U.S. Options Setup May Signal Risks for Stocks, Tallbacken Says
(Bloomberg) -- A lack of demand for bearish options on the U.S. stock market signals potentially troubling investor complacency amid a record-breaking equity rally, according to Tallbacken Capital Advisors LLC.
Total open interest in put options on the S&P 500 index is around a four-year low, according to data compiled by Bloomberg. Options premiums are also “expensive,” possibly contributing to a further drop in open interest, Tallbacken Chief Executive Officer Michael Purves wrote in a note.

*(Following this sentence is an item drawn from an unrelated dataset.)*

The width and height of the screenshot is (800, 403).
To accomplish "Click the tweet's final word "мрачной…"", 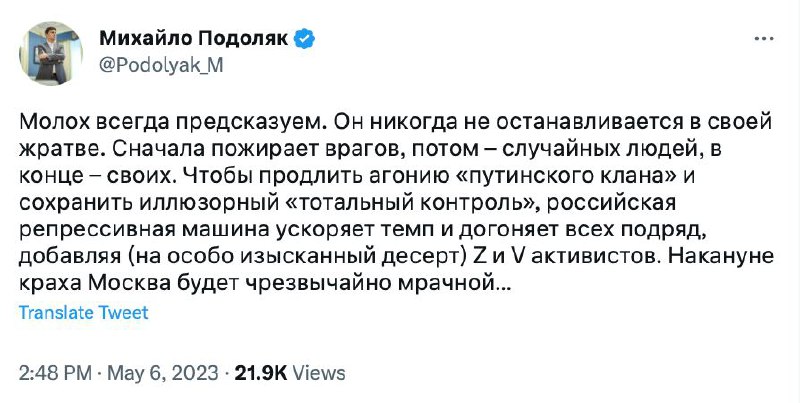I will pos(448,284).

“Ultimately, this sets up a complacency situation which will exacerbate market vulnerability,” he said. “But not just yet.”
Equity gauges from the U.S. to Asia scaled all-time highs this week amid optimism about a recovery from the pandemic, aided by stimulus and vaccines.
Signs of froth abound -- for instance, investors who trade the smallest number of options at a time amassed record bullish contracts last week, according to Sundial Capital Research Inc. At the same time, the Cboe Volatility Index -- the S&P 500’s so-called “fear gauge” -- is still elevated compared its longer term averages.
Some strategists have cautioned about the risk that any stock selloff could be exacerbated by a turbulent unwinding of one-sided, upbeat bets.